Buying a Second Home? What You Need to Know About Mortgage Rates

All About Mortgage Rates for Second Homes Owning an Anchorage AK home can be a great feeling, but for people who travel frequently to a certain location or who often take vacations in a favorite spot, some individuals may consider owning a second home, as well. If paying cash for that second home is not an option, then it's time to get a mortgage to make the dreams of owning a second home come true. But before a buyer heads out to the bank or starts applying for a loan online, there are important things to understand about taking out a mortgage on a home that isn't a primary residence. One of the most important considerations is the mortgage rate.

How Much is the Second Home Mortgage Rate?

Rates for mortgages on second homes vary. When rates are low overall these rates may be close to the rates for first homes. As interest rates rise, though, the discrepancy between rates for first and second homes can sometimes grow larger. That is important to be aware of, since it's better to buy any home where a mortgage is needed when the interest rates are as low as possible. That reduces the possibility that you will end up paying too much in interest simply because of the time the home was purchased. Waiting and tracking interest rates can help.

Why Are Mortgage Rates Different for Second Homes?

Mortgage rates for second homes are different primarily because of risk. If you have a mortgage on a first home and get another one on a second home or condominium in Anchorage, your debt-to-income ratio is higher and there is a greater likelihood of default. Banks help reduce that risk to themselves by raising the interest rate slightly so they bring in a better return on their investment in helping consumers purchase homes. Another risk for the bank is that the buyer isn't living in the home all the time, which puts the property at greater risk for fire, vandalism, and other problems when it's unattended.

What to Know About Making a Down Payment on a Second Home

The down payment on a second home is usually expected to be much larger than the down payment on a primary residence. Whereas the down payment on a primary residence can be as low as 3.5%, the down payment with an FHA loan, the down payment on a second home is usually required to be at least 10% or 20%.

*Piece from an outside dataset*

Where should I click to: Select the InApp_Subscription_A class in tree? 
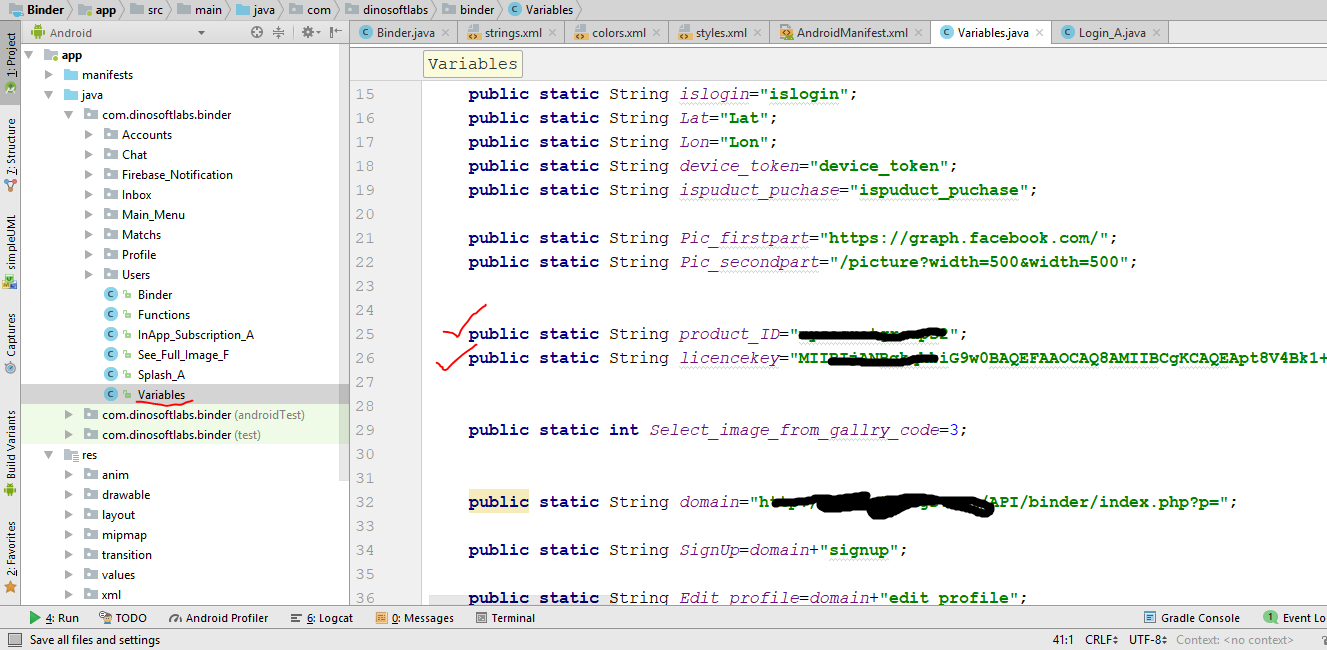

In addition, the bigger the down payment, the lower the mortgage interest rates. Second home buyers who want to make their purchase as affordable as possible can make this happen by making a large down payment up front. 

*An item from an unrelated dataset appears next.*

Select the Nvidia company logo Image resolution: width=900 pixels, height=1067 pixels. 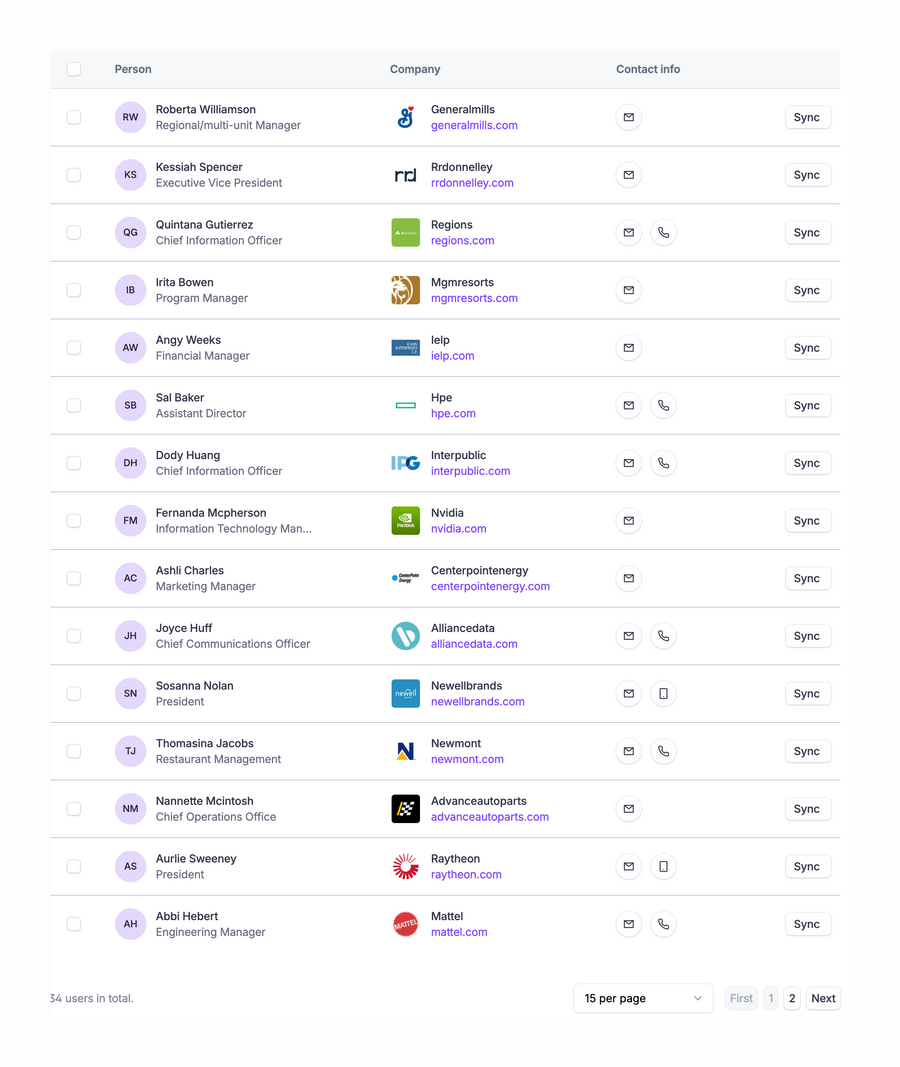coord(405,520)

While second home buyers have the option of making their down payment with cash on hand, some find that it is wiser to take out a home equity line of credit (HELOC) to make their down payment. Provided that they have equity in their home, this is an excellent way for the home buyer to keep cash on hand for the remodeling, moving and home maintenance. 

What Can You Do to Get a Lower Rate?

Getting a rate that's the same as the rate for a first home probably isn't possible, but there are still things that can be done in order to get a lower rate on your Alaska log home for sale. One of those is to watch the rates carefully and buy when interest rates have dipped as low as experts believe they will go. Another way to get a good rate is to have excellent credit and a good down payment. The more risk a bank takes to give out a loan, the higher they are going to want the interest rate to be to compensate for some of that risk. Buyers with great credit and plenty of money down involve less risk, and that translates to lower interest rates.

Is Paying Cash a Better Choice?

Not everyone can pay cash for a second home, but it can be a better choice for some people. If the cash is available and won't cause a hardship, a mortgage and its resulting interest rate can be avoided. If that money has to be pulled from investments, though, be sure to compare the interest it's earning against the interest that will be saved by not having a mortgage. Paying cash isn't always the right way to buy a second home even if that money can be pulled together. In some cases, it's best to have a mortgage and pay the interest, so money earning interest in investments can remain where it is.